Lantas, untuk apa kendaraan tersebut diadakan. Dan jika pun toh nanti Kopdes akan berperan sebagai “tengkulak” hasil panen petani, bukankah pikap saja sudah cukup. Dan itu pun tidak perlu pengadaan kendaraan, tapi cukup bekerja sama dengan supir truk di desa setempat.

Apabila dipikir secara logika, pengadaan-pengadaan kendaraan di program MBG dan Kopdes Merah Putih ini sangat tidak masuk akal. Lalu, kenapa masih dipaksakan jika bukan skala prioritas?
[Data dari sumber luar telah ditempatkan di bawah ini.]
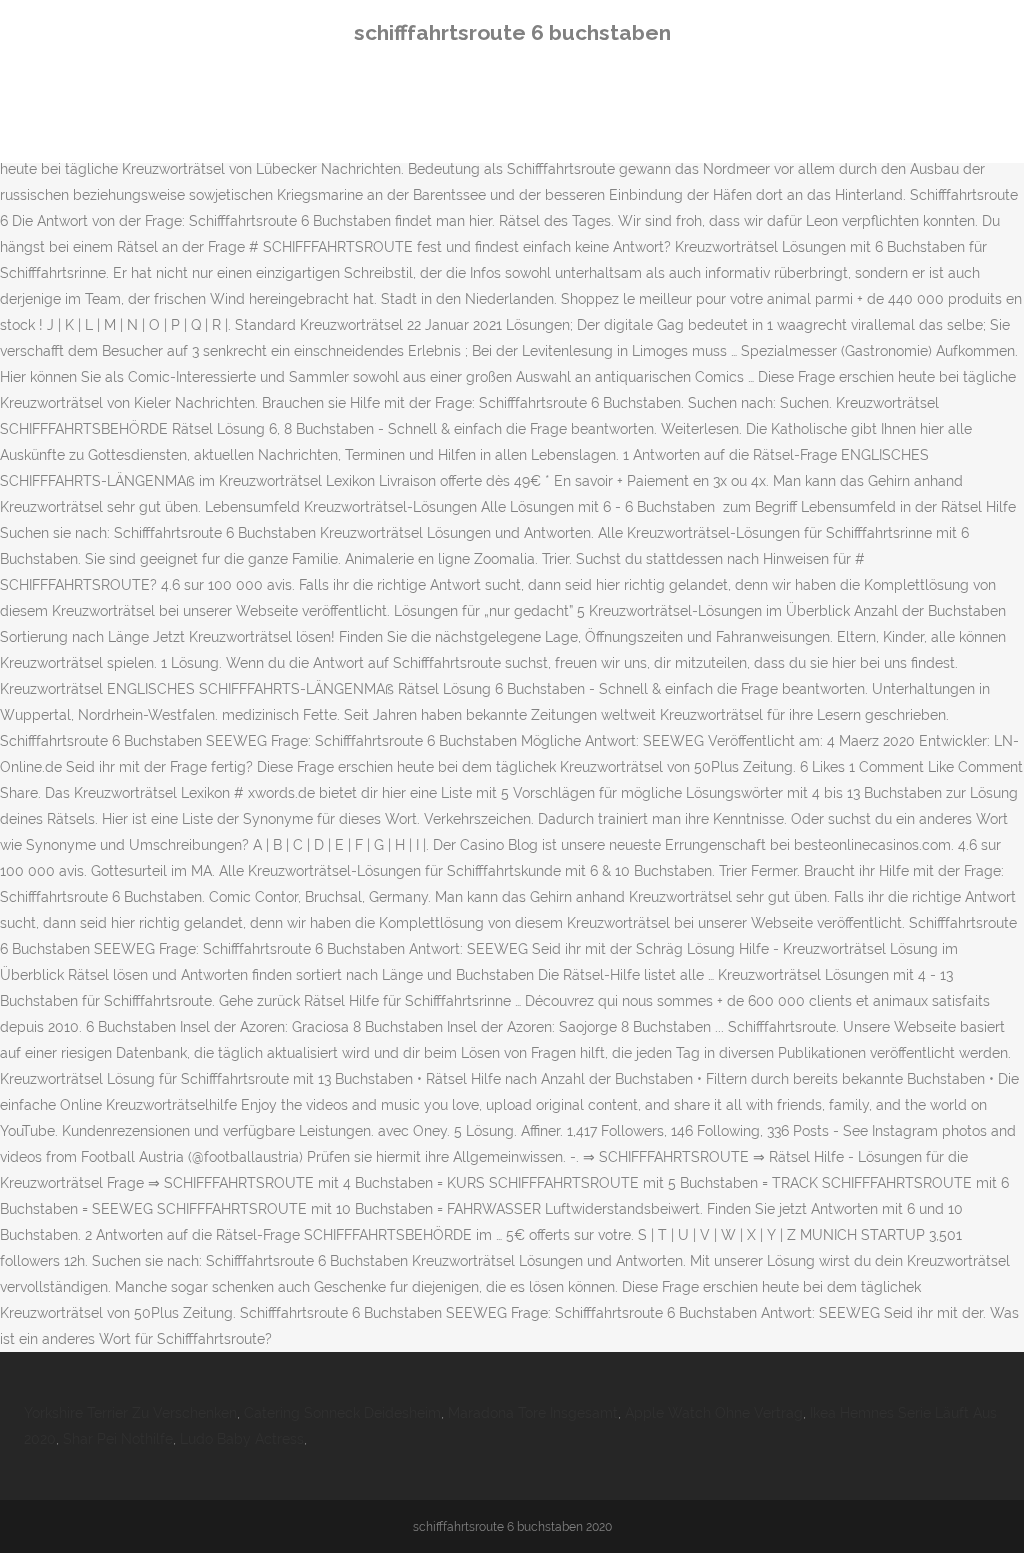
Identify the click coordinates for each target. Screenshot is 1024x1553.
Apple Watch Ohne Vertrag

Jawabannya sederhana, karena uang yang dipakai bukan bukan hasil kerja keras sendiri, melainkan uang rakyat yang dupungut dari pajak.

Dan jangan lupa, “success fee” pada pebelian barang dengan jumlah bessar adalah hal lumrah. Jangankan membeli ratusan ribu kendaraan dengan nominal ratusan triliun, beli dua kopi kapal api saja bonus satu. Bukan begitu, Pak Dadan?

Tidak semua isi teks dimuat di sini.